* **WRITTEN EXERCISE**
Continue the passage on Elvish music in Tolkien's writings, picking up right after its final sentence.

There are a few hints about Amanyan music in the texts. Of great interest is a passage in The Book of Lost Tales, when the Elves are gathering in Valmar for the festival. Of the Vanyar (here called the Teleri) it is said: ". . . the throbbing of their congregated harps beat the air most sweetly." Of the Noldor (here Noldoli): ". . . the music that their viols and instruments awoke was now more sweetly sad than ever before." And of the Teleri (here Solosimpi): ". . . their piping blent with voices brought the sense of tides and murmurous waves and the wailing cry of the coast-loving birds thus inland deep upon the plain."
This tells us much about the music of the Elves in general and also about the music peculiar to each kindred. It confirms that all three kindreds had ensemble music of some kind at this point. The Vanyar have what appears to be an orchestra of harps. The Noldor too do not sing here, but play "viols and instruments" - which sounds suspiciously like a modern orchestra. These pieces were probably chordal and polyphonic, and may even have resembled music of the early Baroque. The Teleri, on the other hand, play pipes - wind instruments - and mingle this sound with voices. There also seems to be a suggestion that the music of the Teleri retains the ancient water connection much more strongly than the others (as we would indeed expect). Perhaps, then, whereas the Noldor eagerly adopted the new "learned" practices of counterpoint and harmony, the Teleri integrated the new techniques more carefully and conservatively, so that they retained a greater freedom and a more natural sound.

* **DATA EXTRACT**
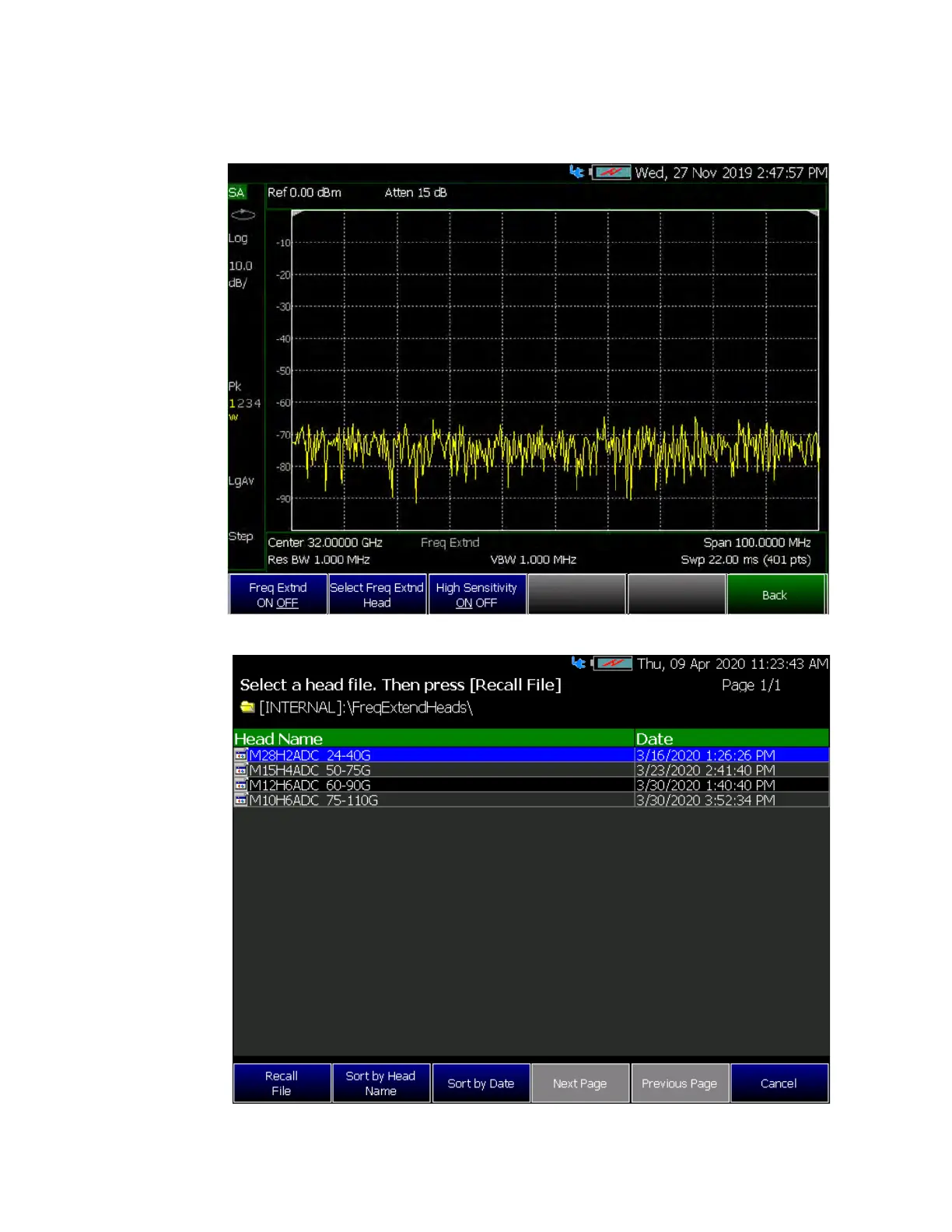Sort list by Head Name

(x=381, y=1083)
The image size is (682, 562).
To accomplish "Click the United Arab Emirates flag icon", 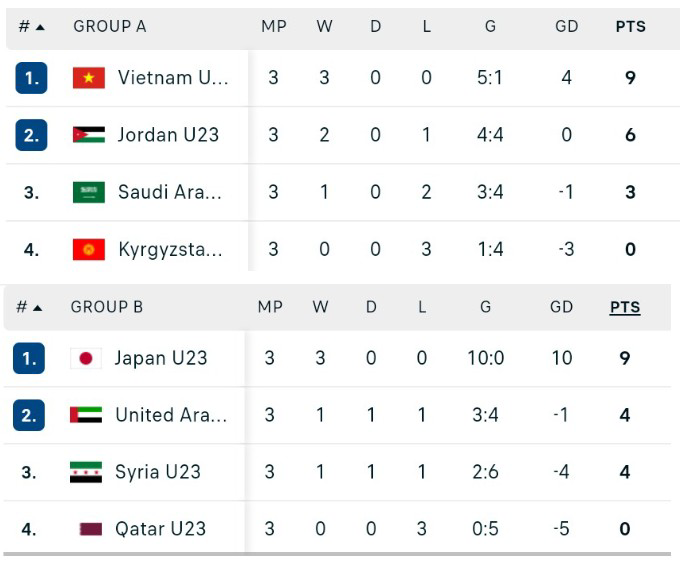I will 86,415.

* **SOLVED PROBLEM**
Maglor is said to the be the greatest Noldorin minstrel, but we never hear of him playing a "viol". His preference appears, rather, to be for the harp. Perhaps this is because he is also a singer; whereas for purely instrumental compositions the Noldor employed their orchestra, for vocal pieces they turned to the harp. As suggested above, songs for voice and harp may have adopted a chordal approach to the accompaniment from the Valar. But it seems unlikely that Maglor would have been content with a simple melody/chords arrangement. He may have developed the chordal accompaniment on the model of the larger-scale Noldorin music, turning the harp into a little orchestra of its own and adding contrapuntal lines and subsidiary melodic figures. This may have resulted in a sound similar to the that of the Renaissance or Baroque lute. But the melodies would probably still have come out of the old Elvish monophonic tradition; though undoubtedly that style would be altered in subtle ways.
But we ought also to remember that monophony seems to have been preserved alongside the more sophisticated forms. In the Lost Tales, the Elves launch into a song "in unison" before the gates of Valmar; and we certainly have later examples of unaccompanied song. But the style of melody employed in these songs was certainly influenced by the new techniques.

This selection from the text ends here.